• Not Exported

    Detects patterns where users consistently skip tracks very early in playback

    Analyzes skip events to identify when tracks are habitually skipped during the initial portion of playback. This reveals potential immediate aversion patterns, particularly when grouped by artist or other attributes.

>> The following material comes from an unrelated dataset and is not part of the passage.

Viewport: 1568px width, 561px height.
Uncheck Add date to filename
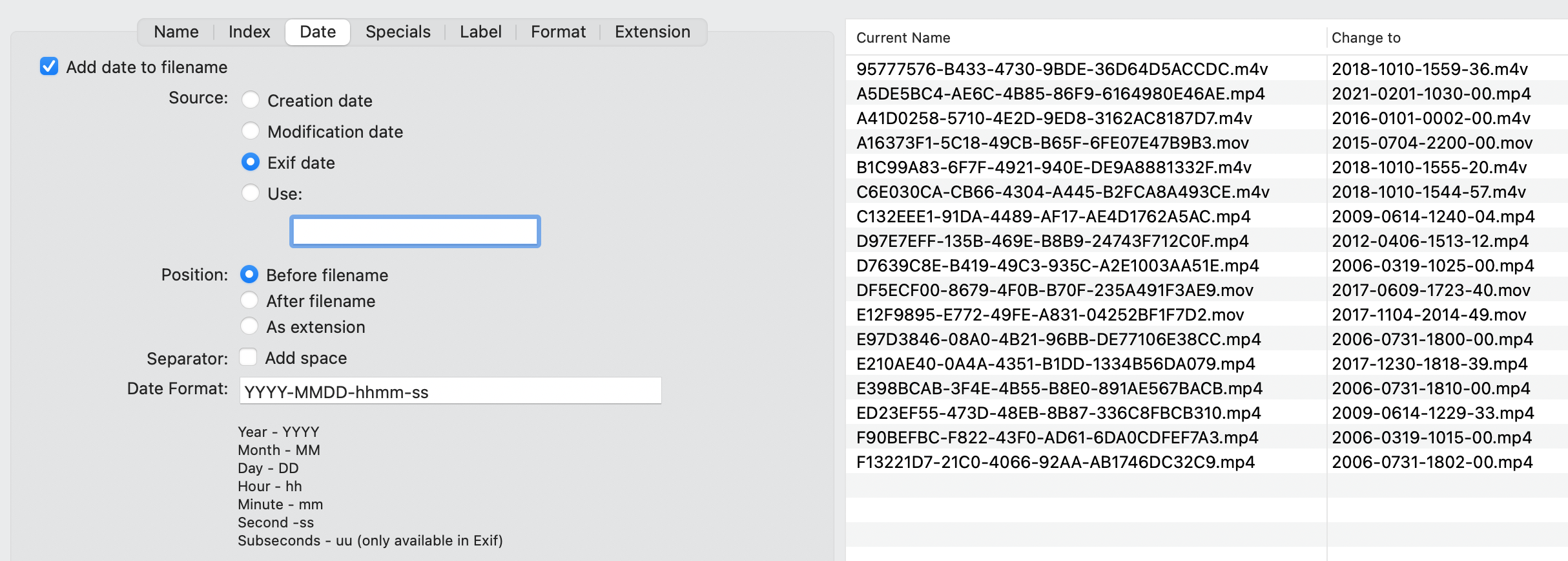[x=50, y=67]
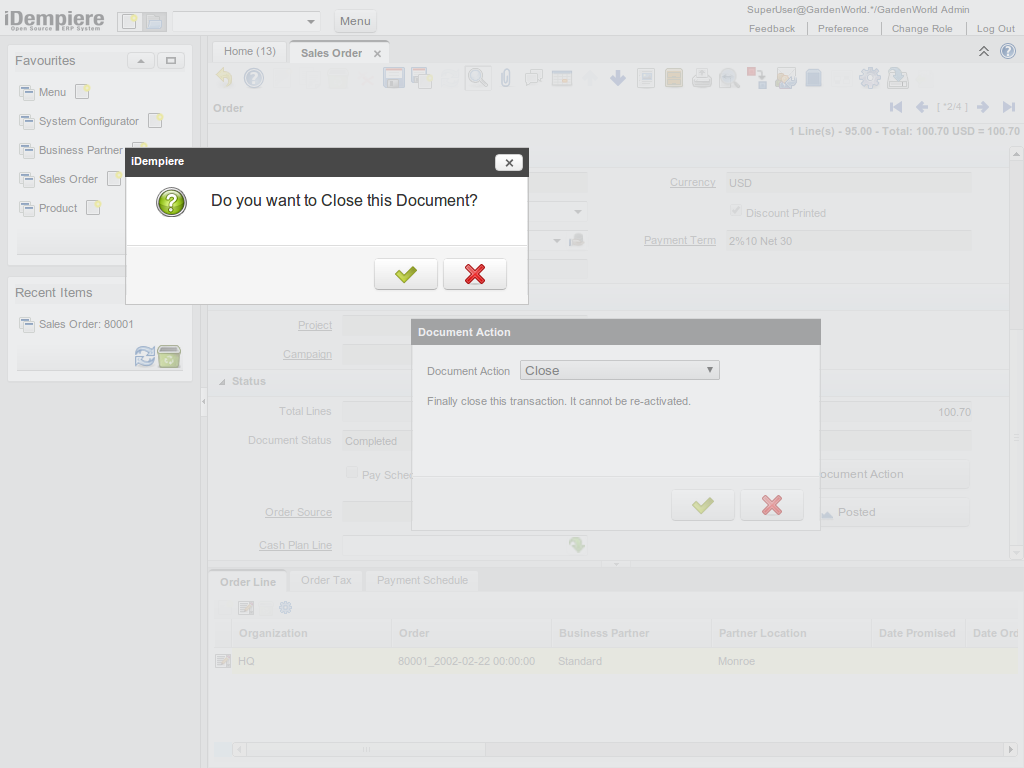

    The algorithm focuses on:

    1. Identifying tracks skipped within the immediate skip threshold (default: first 10%)
    2. Grouping immediate skips by artist to detect potential artist-level patterns
    3. Calculating average progress before skipping to determine pattern severity
    4. Creating confidence scores that consider frequency, consistency, and immediacy

    Immediate skip patterns are valuable for:

    • Identifying strong negative preferences
    • Detecting intro-specific issues (intros that trigger skips)
    • Distinguishing between preview skips and content-based skips

    Parameters

    • skippedTracks: SkippedTrack[]

      Array of tracks with skip event data

    Returns DetectedPattern[]

    Array of detected immediate skip patterns meeting confidence thresholds

    // Detect immediate skip patterns from skip data
    const skipData = await getSkippedTracks();
    const immediatePatterns = detectImmediateSkipPatterns(skipData);

    // Example result:
    // {
    // type: "immediate_skip",
    // confidence: 0.82,
    // description: "Immediately skips tracks by Artist X",
    // details: { avgSkipProgress: 0.05, trackCount: 8, ... }
    // }
    function detectImmediateSkipPatterns(
    skippedTracks: SkippedTrack[],
    ): DetectedPattern[] {
    const patterns: DetectedPattern[] = [];

    // Find tracks that are almost always skipped immediately
    const immediateSkipArtists: Record<
    string,
    {
    artist: string;
    count: number;
    tracks: string[];
    avgProgress: number;
    }
    > = {};

    skippedTracks.forEach((track) => {
    if (!track.skipEvents || track.skipEvents.length === 0) return;

    // Calculate average progress percentage for this track's skips
    const avgProgress =
    track.skipEvents.reduce((sum, event) => {
    // Explicitly cast progress to number, defaulting to 0 if undefined
    const progress =
    typeof event.progress === "number" ? event.progress : 0;
    return sum + progress;
    }, 0) / track.skipEvents.length;

    // Check if it's an immediate skip
    if (avgProgress <= PATTERN_THRESHOLDS.IMMEDIATE_SKIP_THRESHOLD) {
    // Track by artist
    if (!immediateSkipArtists[track.artist]) {
    immediateSkipArtists[track.artist] = {
    artist: track.artist,
    count: 0,
    tracks: [],
    avgProgress: 0,
    };
    }

    immediateSkipArtists[track.artist].count += track.skipEvents.length;
    immediateSkipArtists[track.artist].tracks.push(track.name);
    immediateSkipArtists[track.artist].avgProgress =
    (immediateSkipArtists[track.artist].avgProgress + avgProgress) / 2;
    }
    });

    // Filter for artists with significant immediate skips
    Object.values(immediateSkipArtists).forEach((artistData) => {
    if (
    artistData.count >= PATTERN_THRESHOLDS.MIN_OCCURRENCES &&
    artistData.tracks.length >= 2
    ) {
    const confidence = calculateConfidence(
    1 - artistData.avgProgress, // Higher confidence for lower progress
    artistData.tracks.length,
    artistData.count,
    );

    if (confidence >= PATTERN_THRESHOLDS.CONFIDENCE_THRESHOLD) {
    patterns.push({
    type: PatternType.IMMEDIATE_SKIP,
    confidence,
    description: `Immediately skips tracks by ${artistData.artist}`,
    occurrences: artistData.count,
    relatedItems: [artistData.artist, ...artistData.tracks.slice(0, 3)],
    details: {
    artist: artistData.artist,
    trackCount: artistData.tracks.length,
    avgSkipProgress: artistData.avgProgress,
    affectedTracks: artistData.tracks,
    },
    firstDetected: new Date().toISOString(),
    lastDetected: new Date().toISOString(),
    });
    }
    }
    });

    return patterns;
    }